Here, the interface transition region is a transition region between a silicon material and a silicon oxide film or a transition region between a silicon material and a silicide film.

Further, in the measuring method of the present invention, the cross section of a substrate in which the first substance, the second substance and the third substance are laminated in this order is cut out, Are irradiated with electrons having a predetermined energy, and the amount of electrons having a specific energy loss among the electrons passing through the sample is measured by a detector. Here, the specific energy loss is caused by plasmon excitation peculiar to the first substance, the second substance, or the third substance.

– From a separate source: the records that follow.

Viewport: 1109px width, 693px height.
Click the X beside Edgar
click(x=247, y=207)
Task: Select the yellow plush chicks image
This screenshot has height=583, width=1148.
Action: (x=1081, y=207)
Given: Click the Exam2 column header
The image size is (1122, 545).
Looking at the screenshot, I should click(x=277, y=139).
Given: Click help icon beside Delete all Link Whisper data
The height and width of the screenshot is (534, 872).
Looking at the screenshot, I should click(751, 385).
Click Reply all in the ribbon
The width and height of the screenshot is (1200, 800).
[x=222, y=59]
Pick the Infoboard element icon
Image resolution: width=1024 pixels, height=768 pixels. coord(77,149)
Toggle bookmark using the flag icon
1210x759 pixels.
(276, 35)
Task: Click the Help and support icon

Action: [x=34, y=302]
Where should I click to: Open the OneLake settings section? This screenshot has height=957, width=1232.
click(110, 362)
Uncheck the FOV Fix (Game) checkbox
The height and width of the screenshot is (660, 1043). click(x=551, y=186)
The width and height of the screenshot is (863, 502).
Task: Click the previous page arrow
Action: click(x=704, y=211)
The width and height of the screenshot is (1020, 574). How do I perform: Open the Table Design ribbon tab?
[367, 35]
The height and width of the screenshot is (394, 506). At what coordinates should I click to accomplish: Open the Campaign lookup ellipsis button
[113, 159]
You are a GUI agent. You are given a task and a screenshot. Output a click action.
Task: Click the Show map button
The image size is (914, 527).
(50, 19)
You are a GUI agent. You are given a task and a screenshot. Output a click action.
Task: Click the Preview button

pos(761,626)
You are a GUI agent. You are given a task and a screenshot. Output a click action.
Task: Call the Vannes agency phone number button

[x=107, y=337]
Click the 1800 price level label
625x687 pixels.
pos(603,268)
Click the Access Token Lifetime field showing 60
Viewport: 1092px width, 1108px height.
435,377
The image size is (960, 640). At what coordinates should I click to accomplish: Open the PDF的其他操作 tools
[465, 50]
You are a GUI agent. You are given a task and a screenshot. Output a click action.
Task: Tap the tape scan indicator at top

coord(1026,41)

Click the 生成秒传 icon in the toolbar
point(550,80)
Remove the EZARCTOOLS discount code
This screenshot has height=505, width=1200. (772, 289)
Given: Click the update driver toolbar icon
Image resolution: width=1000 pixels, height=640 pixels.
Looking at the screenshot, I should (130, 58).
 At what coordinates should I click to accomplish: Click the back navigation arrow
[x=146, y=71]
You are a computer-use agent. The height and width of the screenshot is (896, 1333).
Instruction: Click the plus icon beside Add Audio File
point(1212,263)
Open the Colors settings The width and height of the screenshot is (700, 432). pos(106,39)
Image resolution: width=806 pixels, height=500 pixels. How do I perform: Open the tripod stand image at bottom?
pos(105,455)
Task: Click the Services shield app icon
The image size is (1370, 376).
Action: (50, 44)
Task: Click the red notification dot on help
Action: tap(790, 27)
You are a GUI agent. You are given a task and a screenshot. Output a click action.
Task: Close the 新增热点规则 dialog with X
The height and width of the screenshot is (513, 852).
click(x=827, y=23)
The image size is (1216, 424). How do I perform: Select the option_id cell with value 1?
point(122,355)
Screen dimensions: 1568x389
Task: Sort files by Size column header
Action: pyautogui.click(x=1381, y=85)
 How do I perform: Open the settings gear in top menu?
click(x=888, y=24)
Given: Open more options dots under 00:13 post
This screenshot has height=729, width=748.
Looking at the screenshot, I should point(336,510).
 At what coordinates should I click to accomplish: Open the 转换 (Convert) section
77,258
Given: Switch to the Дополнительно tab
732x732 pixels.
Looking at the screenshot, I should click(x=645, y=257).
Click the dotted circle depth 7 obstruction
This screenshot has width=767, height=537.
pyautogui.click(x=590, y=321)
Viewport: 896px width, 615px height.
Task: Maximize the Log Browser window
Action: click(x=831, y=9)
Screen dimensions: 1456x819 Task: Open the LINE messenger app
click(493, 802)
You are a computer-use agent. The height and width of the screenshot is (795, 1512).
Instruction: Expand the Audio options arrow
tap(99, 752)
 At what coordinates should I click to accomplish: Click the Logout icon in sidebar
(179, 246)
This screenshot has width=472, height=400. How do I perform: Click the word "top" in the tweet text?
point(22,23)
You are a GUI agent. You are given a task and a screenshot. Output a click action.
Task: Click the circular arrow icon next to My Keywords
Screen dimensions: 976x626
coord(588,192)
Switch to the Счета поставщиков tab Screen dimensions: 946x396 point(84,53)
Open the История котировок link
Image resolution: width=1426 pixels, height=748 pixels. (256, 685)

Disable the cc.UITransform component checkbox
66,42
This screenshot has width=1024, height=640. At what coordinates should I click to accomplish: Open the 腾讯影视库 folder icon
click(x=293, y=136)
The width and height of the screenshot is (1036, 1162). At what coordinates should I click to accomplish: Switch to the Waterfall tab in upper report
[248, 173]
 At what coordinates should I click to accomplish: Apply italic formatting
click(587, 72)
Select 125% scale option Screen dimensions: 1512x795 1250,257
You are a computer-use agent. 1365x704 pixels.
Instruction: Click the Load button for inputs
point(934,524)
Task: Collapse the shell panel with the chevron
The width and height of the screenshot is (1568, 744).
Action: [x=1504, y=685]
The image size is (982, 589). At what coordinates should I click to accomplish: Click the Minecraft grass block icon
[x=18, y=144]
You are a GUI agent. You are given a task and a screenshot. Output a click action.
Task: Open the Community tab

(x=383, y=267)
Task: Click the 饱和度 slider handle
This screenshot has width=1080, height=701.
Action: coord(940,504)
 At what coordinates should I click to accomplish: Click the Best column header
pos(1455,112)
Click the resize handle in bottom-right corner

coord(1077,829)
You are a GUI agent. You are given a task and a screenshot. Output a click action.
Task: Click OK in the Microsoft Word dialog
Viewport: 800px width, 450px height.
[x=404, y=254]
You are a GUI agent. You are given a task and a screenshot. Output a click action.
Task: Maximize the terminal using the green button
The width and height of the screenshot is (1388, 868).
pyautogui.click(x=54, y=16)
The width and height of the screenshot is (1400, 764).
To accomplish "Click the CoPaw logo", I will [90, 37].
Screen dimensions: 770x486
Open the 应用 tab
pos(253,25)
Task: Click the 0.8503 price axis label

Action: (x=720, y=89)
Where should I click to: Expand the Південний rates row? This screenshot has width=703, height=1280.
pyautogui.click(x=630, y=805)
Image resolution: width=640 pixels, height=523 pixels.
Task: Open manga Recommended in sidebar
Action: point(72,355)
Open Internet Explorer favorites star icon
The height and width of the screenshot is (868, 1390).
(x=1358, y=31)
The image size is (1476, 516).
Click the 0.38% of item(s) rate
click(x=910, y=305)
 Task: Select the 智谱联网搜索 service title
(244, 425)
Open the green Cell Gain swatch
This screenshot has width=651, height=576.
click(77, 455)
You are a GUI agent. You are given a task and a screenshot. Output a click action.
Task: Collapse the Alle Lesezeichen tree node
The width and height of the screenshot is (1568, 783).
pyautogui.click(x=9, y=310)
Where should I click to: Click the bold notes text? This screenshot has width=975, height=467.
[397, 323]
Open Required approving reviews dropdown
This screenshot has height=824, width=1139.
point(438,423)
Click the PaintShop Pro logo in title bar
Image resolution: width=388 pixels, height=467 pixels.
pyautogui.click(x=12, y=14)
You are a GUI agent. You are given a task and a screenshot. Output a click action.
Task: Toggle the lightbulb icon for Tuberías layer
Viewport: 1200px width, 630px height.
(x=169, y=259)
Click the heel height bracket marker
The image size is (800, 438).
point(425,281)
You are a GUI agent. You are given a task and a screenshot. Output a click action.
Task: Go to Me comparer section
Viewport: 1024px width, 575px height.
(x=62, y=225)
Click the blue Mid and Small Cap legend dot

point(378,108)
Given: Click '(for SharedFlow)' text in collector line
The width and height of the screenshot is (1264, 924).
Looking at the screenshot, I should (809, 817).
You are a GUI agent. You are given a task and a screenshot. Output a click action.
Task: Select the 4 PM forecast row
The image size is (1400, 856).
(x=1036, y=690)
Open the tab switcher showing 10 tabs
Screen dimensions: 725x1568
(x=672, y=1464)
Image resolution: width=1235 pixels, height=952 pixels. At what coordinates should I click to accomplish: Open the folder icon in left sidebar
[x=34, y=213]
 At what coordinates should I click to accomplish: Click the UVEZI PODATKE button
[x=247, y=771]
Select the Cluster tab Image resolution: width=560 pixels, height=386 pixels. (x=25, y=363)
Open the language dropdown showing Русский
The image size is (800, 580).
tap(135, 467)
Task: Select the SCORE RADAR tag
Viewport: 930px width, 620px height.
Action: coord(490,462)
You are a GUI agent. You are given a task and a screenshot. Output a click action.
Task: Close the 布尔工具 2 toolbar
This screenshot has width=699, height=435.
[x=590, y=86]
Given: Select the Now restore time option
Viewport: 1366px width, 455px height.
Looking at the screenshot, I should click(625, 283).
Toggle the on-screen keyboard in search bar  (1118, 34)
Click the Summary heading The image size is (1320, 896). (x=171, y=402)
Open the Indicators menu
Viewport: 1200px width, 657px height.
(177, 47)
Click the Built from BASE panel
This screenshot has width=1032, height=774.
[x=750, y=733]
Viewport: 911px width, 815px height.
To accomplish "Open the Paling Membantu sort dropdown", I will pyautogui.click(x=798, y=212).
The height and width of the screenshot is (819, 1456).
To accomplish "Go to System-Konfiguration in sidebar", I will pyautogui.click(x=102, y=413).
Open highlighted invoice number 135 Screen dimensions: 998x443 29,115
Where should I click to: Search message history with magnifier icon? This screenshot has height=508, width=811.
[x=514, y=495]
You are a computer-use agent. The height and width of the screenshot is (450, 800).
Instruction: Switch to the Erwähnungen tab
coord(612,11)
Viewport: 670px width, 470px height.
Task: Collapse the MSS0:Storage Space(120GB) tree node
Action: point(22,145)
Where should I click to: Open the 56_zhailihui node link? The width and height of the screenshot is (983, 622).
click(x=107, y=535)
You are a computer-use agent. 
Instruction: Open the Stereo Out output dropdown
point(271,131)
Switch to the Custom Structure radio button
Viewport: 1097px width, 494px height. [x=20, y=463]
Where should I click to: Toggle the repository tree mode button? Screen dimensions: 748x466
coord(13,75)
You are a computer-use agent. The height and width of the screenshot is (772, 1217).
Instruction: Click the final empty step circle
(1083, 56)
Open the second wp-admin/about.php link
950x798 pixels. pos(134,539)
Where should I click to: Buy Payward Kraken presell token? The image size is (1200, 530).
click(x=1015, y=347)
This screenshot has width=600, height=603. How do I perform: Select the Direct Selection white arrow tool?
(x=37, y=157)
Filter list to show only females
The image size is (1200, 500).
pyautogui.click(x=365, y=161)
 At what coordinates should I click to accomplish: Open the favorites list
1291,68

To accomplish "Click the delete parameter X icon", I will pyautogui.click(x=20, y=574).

A large number of pixels for measuring the amount of electrons are arranged in a matrix on the surface of the detector, and the signal intensity distribution of the electrons of each pixel is taken with respect to the pixel line. The film thickness of the second substance is determined from the change in the signal intensity of the electron corresponding to the interface transition region of the second substance and the change in the signal intensity of the electron corresponding to the interface transition region of the second substance and the third substance. To be done. Here, the first substance is a silicon crystal, the second substance is a silicon oxide film, and the third substance is a silicon film or a silicide film.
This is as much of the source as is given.